Para dizer o básico
Uma das coisas que me irritam é quando vou ao médico e a consulta não chega a cinco minutos. Para aumentar a minha irritação é quando tal médico diz, de forma fria, que devo mudar meu estilo de vida. Primeiro que a consulta deveria ser mais atenciosa e segundo que se a ideia é que eu devo mudar alguns hábitos é certo que eu entenda o porquê. Para o médico a minha consulta pode ser uma rotina, mas, para mim, não, eu quero entender o que se passa com o meu corpo, e também com a minha mente. Não me convenço facilmente com um simples “faça isso” ou “não faça isso”.

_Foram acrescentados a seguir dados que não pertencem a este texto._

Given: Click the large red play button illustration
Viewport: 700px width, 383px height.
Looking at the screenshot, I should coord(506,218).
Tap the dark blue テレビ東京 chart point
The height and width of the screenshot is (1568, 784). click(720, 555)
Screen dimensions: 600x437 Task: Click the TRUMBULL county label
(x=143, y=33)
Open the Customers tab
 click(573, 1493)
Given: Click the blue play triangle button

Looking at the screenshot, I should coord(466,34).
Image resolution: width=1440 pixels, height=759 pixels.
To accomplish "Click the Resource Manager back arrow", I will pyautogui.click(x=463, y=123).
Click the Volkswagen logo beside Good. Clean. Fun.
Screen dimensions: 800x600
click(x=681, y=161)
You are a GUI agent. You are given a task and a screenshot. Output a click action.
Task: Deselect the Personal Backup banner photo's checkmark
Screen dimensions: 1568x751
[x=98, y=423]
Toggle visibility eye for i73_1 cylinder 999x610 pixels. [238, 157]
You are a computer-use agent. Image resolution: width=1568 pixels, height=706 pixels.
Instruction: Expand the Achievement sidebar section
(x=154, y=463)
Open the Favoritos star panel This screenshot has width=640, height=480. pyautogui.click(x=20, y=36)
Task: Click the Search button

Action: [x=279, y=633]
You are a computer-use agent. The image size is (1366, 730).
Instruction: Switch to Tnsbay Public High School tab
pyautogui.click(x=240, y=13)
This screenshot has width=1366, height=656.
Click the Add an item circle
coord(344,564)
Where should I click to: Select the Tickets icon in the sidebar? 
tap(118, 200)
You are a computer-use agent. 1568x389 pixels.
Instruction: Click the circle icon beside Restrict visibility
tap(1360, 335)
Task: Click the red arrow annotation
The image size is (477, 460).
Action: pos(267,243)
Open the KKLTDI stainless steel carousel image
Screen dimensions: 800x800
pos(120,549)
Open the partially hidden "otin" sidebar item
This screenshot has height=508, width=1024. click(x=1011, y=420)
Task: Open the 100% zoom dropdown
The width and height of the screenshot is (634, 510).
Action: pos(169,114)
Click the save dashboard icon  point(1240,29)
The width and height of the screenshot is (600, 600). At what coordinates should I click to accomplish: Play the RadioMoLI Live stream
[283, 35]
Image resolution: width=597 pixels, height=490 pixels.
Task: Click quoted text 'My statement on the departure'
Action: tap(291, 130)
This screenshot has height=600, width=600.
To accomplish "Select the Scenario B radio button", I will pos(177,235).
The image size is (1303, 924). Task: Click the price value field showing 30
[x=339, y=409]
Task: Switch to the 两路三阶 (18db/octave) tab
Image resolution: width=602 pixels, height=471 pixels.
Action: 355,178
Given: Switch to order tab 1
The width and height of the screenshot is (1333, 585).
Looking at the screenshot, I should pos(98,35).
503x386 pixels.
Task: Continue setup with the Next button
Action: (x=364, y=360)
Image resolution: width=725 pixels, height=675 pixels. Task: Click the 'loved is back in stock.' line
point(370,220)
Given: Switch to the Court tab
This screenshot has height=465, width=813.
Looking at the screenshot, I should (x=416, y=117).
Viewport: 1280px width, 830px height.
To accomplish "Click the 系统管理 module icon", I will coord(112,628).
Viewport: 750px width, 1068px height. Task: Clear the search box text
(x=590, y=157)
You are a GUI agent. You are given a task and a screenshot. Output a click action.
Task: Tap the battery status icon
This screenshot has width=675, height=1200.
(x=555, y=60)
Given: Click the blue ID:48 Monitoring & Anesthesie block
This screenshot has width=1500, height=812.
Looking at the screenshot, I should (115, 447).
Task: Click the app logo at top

De maneira análoga, o professor deve entender que uma aula, sobretudo as de introdução, podem até ser rotina para o professor, mas não para o aluno. É preciso pensar as palavras e os exemplos de forma cuidadosa, e não só dizer “isso é assim e ponto final”. Uma aula bem pode funcionar como um acontecimento, como um divisor de águas acerca da criticidade.
O que está sentido dito até agora pode ser uma banalidade, mas pode ser básico para mim, que sou professor, ou para um colega de profissão, mas não para um aluno de graduação, um dos públicos dos meus textos. Na verdade, vendo sob outra perspectiva, o básico às vezes escapa até ao professorado, pois este pode ter se enfadado com a rotina e se deixado amortecer por certas habitualidades. Assim, o básico é sempre importante de ser trazido.
Já que o assunto é o básico, cabe trazer algo cotidiano na esfera docente. É comum ver alunos se revoltarem e destratarem professores. Em casos extremos existe inclusive violência física, e situações de violência não podem ser tampadas com a peneira. Entretanto, há também situações escolares que o aluno transfere para o professor certos incômodos que nada têm a ver de fato com o professor. Isso é um caso básico de transferência: o docente torna-se a imagem de outra imagem, esta sim o problema aos olhos do aluno. Neste tipo de situação é preciso que o professor não devolva pedra com pedra – aqui entendida enquanto um se igualar com o aluno -, mas é preciso adotar uma posição de desnível e de neutralidade. Desnível porque o professor está em uma condição diferente da do aluno; e neutralidade porque o professor não pode se levar pelo calor do momento.
Por mais elementar que seja a situação acima, não custa dizer, pois lembrar do básico também é aprender. Com tais conselhos o docente pode ver que há muitas saídas além da voz elevada em sala de aula ou do “manda quem pode e obedece quem tem juízo”.